WHEN Scots athlete Jayne Nisbet took part in the final of the Commonwealth Games high jump competition, it marked the end of a long struggle back to fitness after suffering bulimia.
Now leading UK sports bodies have set up a dedicated group to try to address the issue of eating disorders among mostly female athletes, the Sunday Herald can reveal.
The working group involves several bodies including UK Sport, which invests in high-performance sport, and UK Athletics, and is being co-ordinated by the Child Protection in Sport Unit.
Studies have suggested that just over 20% of female athletes from all disciplines suffer from an eating disorder - more than double the rate in non-athletes. Men are also affected, and while prevalence is lower at 8%, that figure is 16 times the rate seen in non-sporting men.
Nisbet spoke of her battle in overcoming bulimia ahead of taking part in the final of the high jump competition on Friday, and told how the disease caused her to miss out on competing in the Commonwealth Games in Delhi in 2010 and highlighted the pressure felt by female athletes about their appearance.
"You are striving to achieve and you can get caught up in different things. I have seen it happen in so many people," she said.
She said she believed she had to lose weight to be on a par with fellow competitors and jump higher. Instead it resulted in her performances worsening and it took two years to build back up to achieve her personal best again.
She added: "You are wearing a crop top and pants on TV, if you are a little bit overweight you are going to get criticised."
The sports which have been identified as most "high risk" for eating disorders include swimming, running, gymnastics, diving, wrestling and judo, due to the athlete either having their body on display, or the sport demanding athletes hit particular weights to compete.
Guidelines produced by UK Sport on the issue note that the normal eating habits of athletes may appear extreme to the non-sporting, but more unusual attitudes can lead to a full-blown eating disorder.
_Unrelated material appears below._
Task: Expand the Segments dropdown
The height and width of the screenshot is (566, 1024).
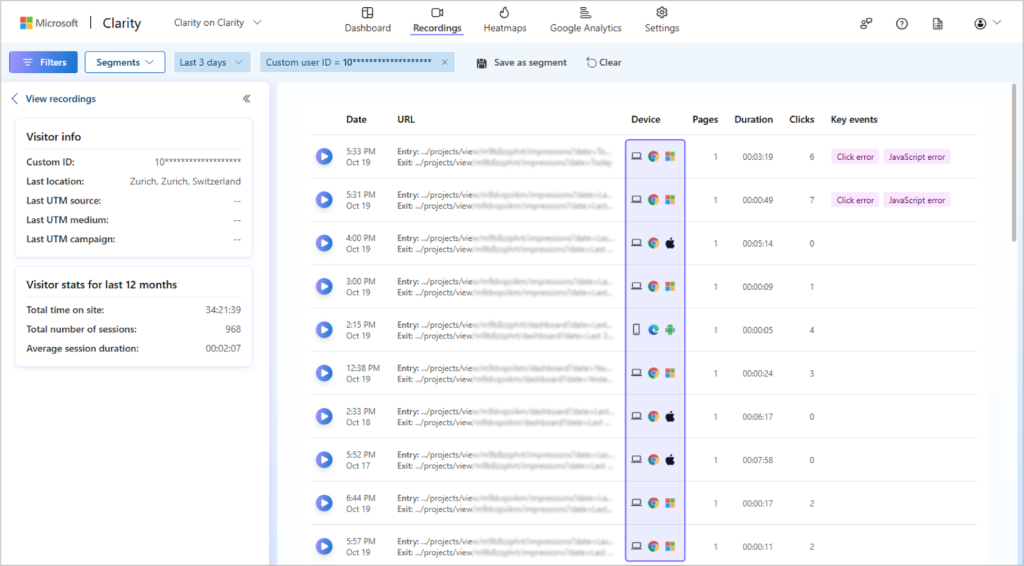Action: pos(125,62)
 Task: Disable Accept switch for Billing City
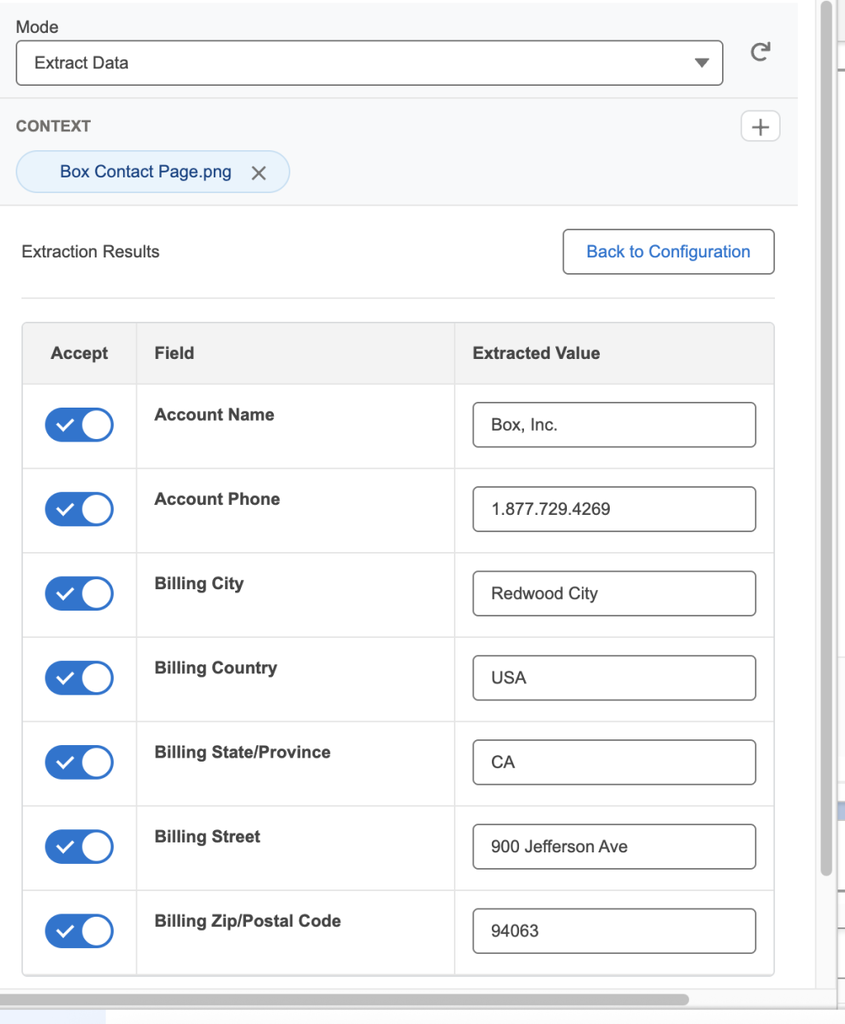pos(79,594)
These include "disordered eating", characterised by a restrictive or faddy diet, plus excessive exercise; anorexia athletica, where there is a fear of weight gain although the person is already lean; and bulimia nervosa, marked by recurring binge eating and purging.
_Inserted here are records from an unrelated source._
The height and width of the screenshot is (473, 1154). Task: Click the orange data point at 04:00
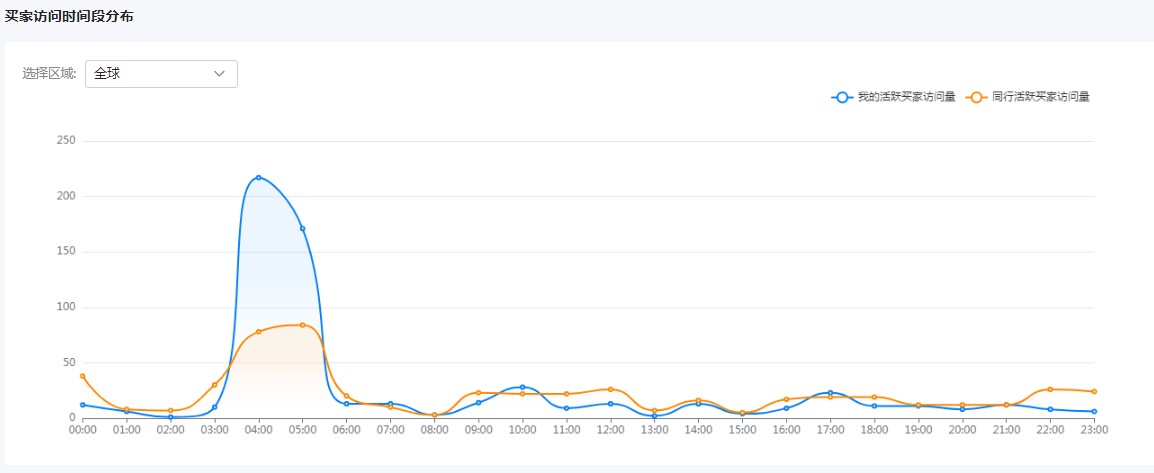pyautogui.click(x=259, y=331)
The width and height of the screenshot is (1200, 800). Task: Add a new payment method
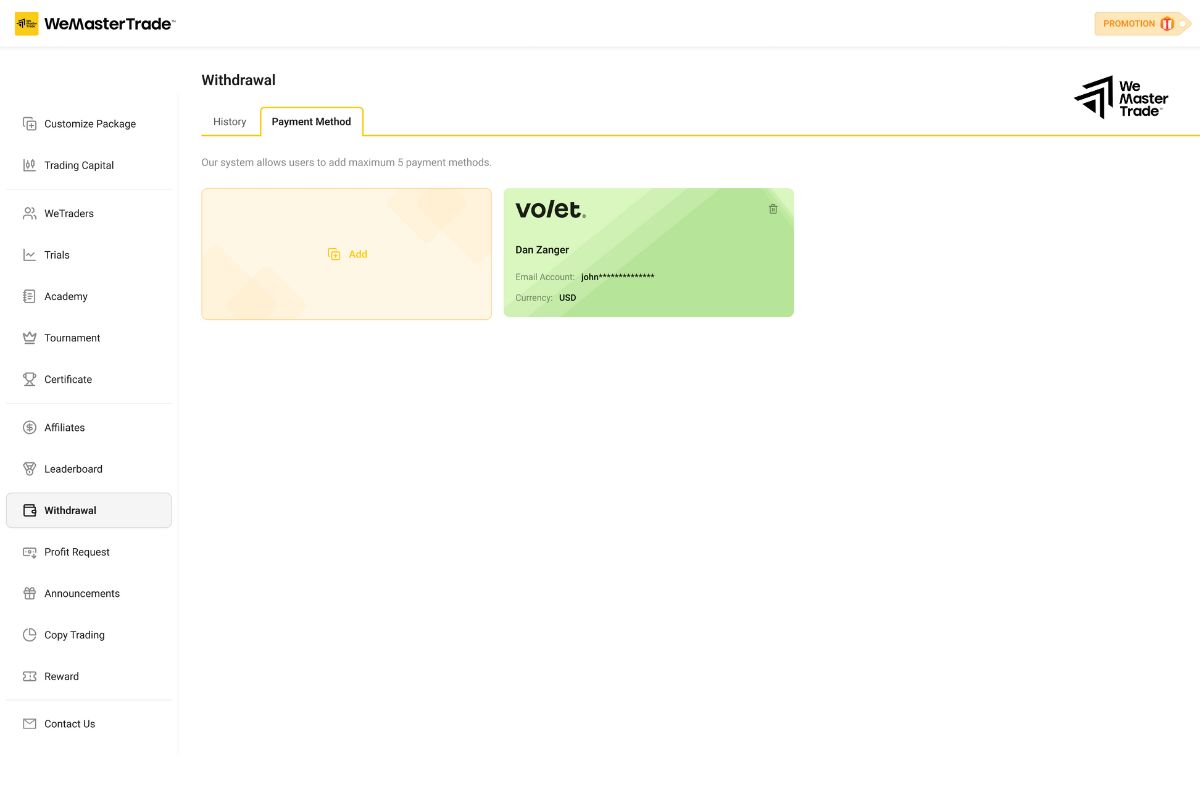coord(346,253)
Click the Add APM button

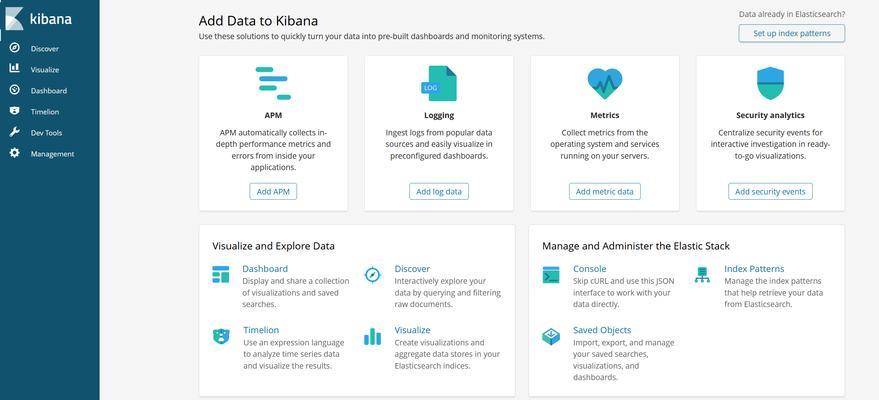(x=273, y=192)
Dr Alan Currie, a Scottish consultant psychiatrist based in Northumberland and a trustee of eating disorder charity Beat, said the issue of appearance was only one possible causal factor for eating disorders among athletes, which could also include general background reasons such as a person's psychological make-up.
But he said: "The sports environment adds additional risks, and it varies from sport to sport. For example, in endurance sports like running, there is a relationship between weight and performance - for most people if they are a bit lighter, their endurance capacity is better. A 16-stone man running a marathon has got a lot of weight to carry around 26 miles - if he was 10.5 stone he would be great.
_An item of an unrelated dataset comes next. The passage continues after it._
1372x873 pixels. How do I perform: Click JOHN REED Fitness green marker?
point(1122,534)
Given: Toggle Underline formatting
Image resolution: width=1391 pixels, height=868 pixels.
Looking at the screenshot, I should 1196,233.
"But if you carry on in that cycle of losing weight to improve your performance then you will come unstuck and that might descend into an eating disorder."
Currie said that sports where athletes had to compete within weight categories, such as judo, wrestling and boxing, could also put competitors at risk of "bulimic-type" behaviours.
Aesthetic sports where there is judgment on appearance - such as gymnastics and diving - combined with wearing revealing outfits were also more likely to have higher rates of eating disorders, he said.
Currie said: "An additional risk might be that if you want to identify a problem early, it is relatively speaking harder to spot someone who is over-exercising and who is unhealthily lean among a group of athletes.
"If you want to spot someone who has got anorexia nervosa and you are looking along a bus queue, it is probably quite easy to pick out the person who is really lean - but on the start line of, say, a 1500m race?"
He added: "People have also commented on the psychological similarities between a good anorexic and a driven perfectionist person who can tolerate high levels of pain and is very compliant and easy to coach.
"Some of those characteristics might make you say, a very good long-distance runner, and they overlap a little bit with some of the psychological traits that might help you towards an anorexic life."
The competitive nature of athletes is also thought to be a risk, with the concept of "competitive thinness" arising among groups of athletes, Currie said.
"Athletes are competitive by nature and they will compete on anything," he said. "People who have been at a Games village, for example, will talk about a card game after the competition is over, which is probably the most intensely competitive card game you have ever seen.
"Sometimes they get attracted towards trying to be thinner and thinner. You want to be faster or stronger than everyone on the team, but you want to be leaner as well. For some vulnerable people that is an additional risk factor."
But he added: "For any given individual, there is not one cause. When you start unpicking their story, you usually pick up a degree of vulnerability that might go way beyond even their involvement in sport. Then it is something about the environment that they found themselves in which added a few additional risk factors."
A spokesman for UK Sport said the working group on eating disorders was in the early stages and has met once so far.
He said: "The aim is to go out to a number of sports over the next few months directly to look at what is happening on the ground, and then work out what support mechanisms can be put in place across the sports industry, whether sport-specific, or more generically."